Yes, it was pure sports-fan nonsense. If he’d somehow signed with the Pirates, he’d probably be on my shortlist of greatest things ever in the history of anything. That’s just how it works: sometimes you hate that guy because that guy is awesome and he’s doing it not for you but for them, which more often than not means that guy is eating your lunch. But not really, because it’s not your lunch, it’s your favorite team‘s lunch, and hey, you don’t know any of those guys, either.
Sports fandom is riddled with absurdity, innit?

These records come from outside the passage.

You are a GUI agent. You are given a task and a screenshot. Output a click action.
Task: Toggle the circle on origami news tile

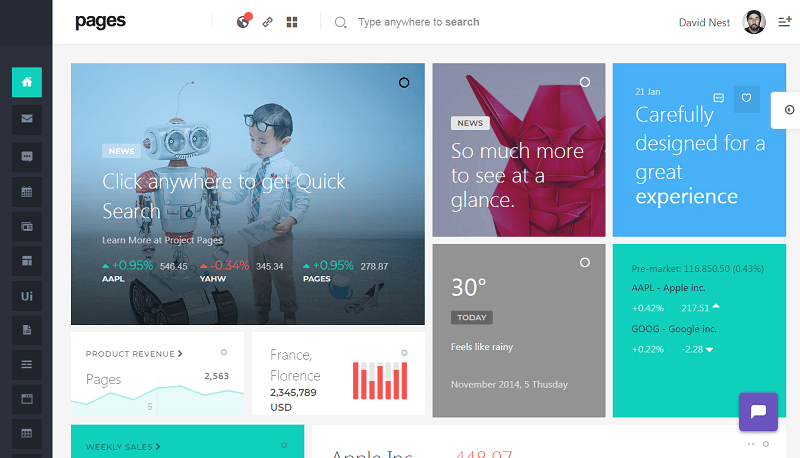(x=585, y=82)
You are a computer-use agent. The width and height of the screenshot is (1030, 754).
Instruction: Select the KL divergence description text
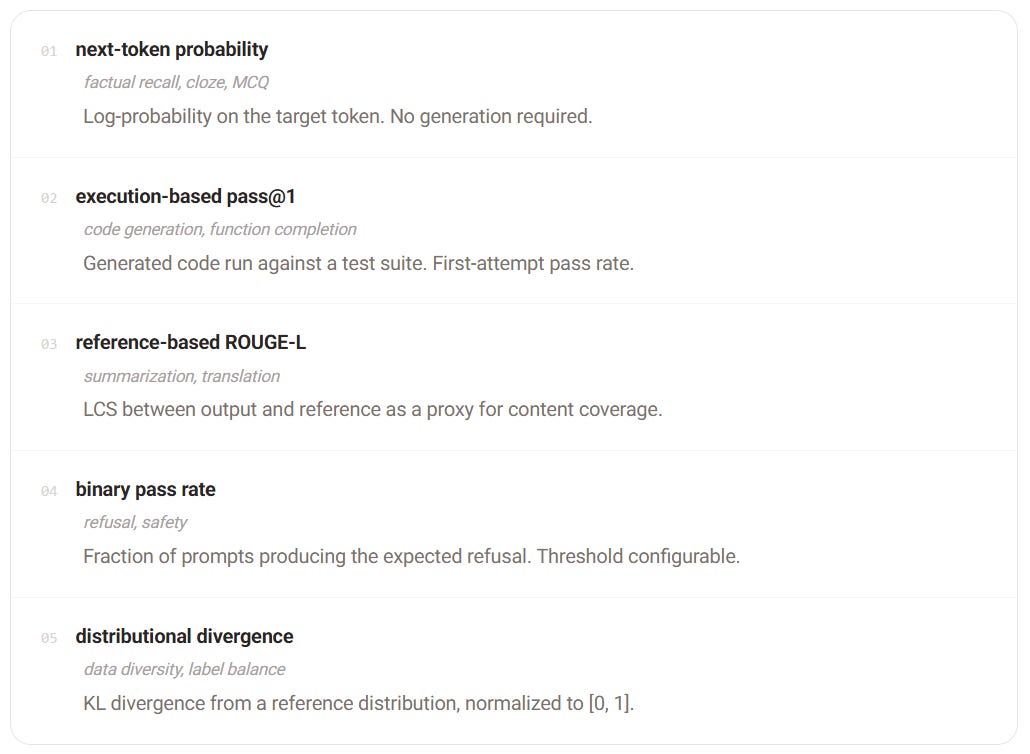(x=359, y=703)
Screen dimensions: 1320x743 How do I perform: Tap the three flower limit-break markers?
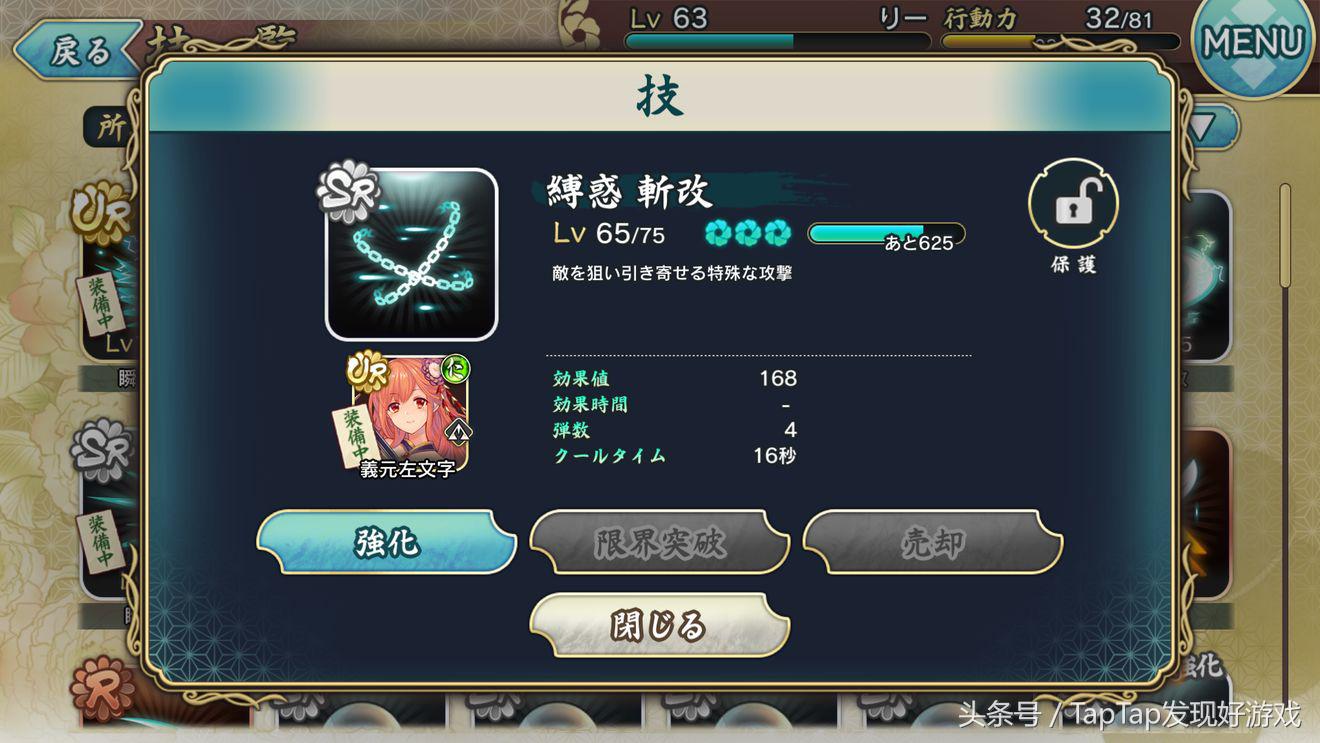[748, 233]
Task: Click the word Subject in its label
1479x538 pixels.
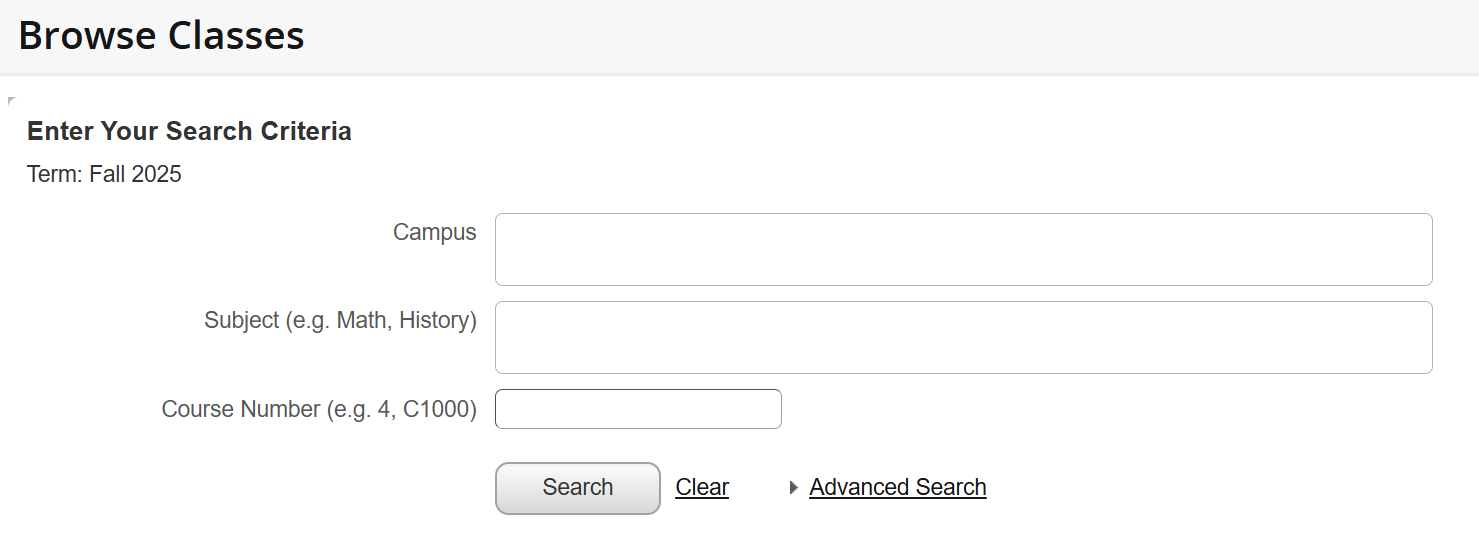Action: (241, 321)
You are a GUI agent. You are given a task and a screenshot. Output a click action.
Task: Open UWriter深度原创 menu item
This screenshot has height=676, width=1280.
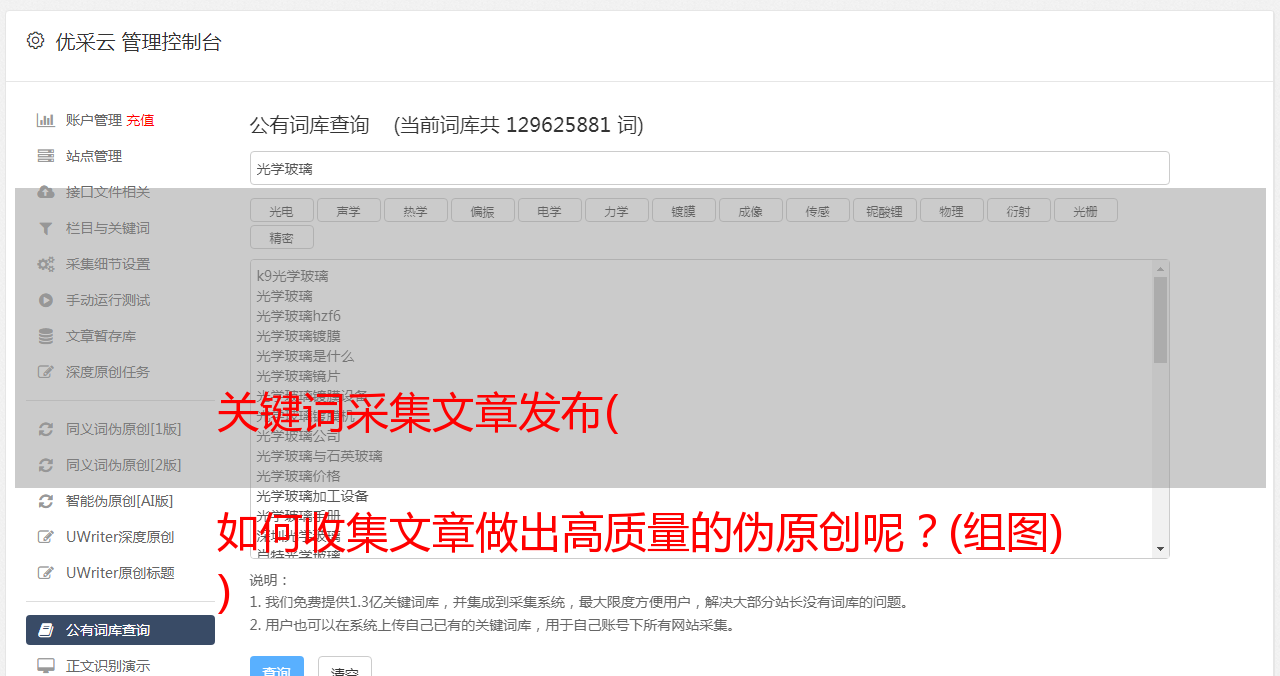tap(120, 537)
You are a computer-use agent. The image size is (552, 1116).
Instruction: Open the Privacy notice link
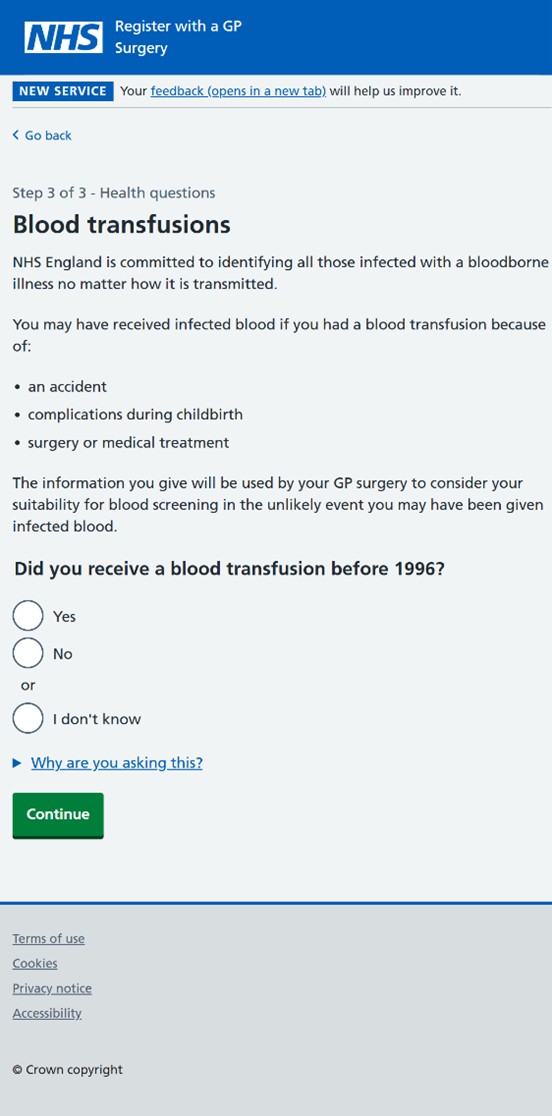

But my God, Greg Maddux was a great pitcher. I just saw this on YouTube and I have to share it: it’s every pitch from a complete game Maddux threw in July of 1997. It doesn’t take that long to watch, because he threw 78 pitches in that game. 78 pitches. In a complete game. That’s not even nine pitches per inning. In this day and age where pitchers are so strictly held to pitch-limits that complete games are becoming a rarity (just 35 complete games across all of MLB in 2022, compared with more than six hundred in 1988), this level of pitching economy, combined with Maddux’s complete lack of body language on the mound, makes this performance look like he’s a Zen master.
Maddux was one of those players who, when they retire, you think, “Do we really need five years to mull over if they’re a Hall-of-Famer?”
Oh, and in looking up some of his stats, I see that since pitch-counts started being tracked in 1988, Maddux holds the record for complete games with fewer than a hundred pitches, with 13 such games. The next most is Zane Smith (who did pitch for the Pirates, so he’s fine in my eyes!), with 7. Wow.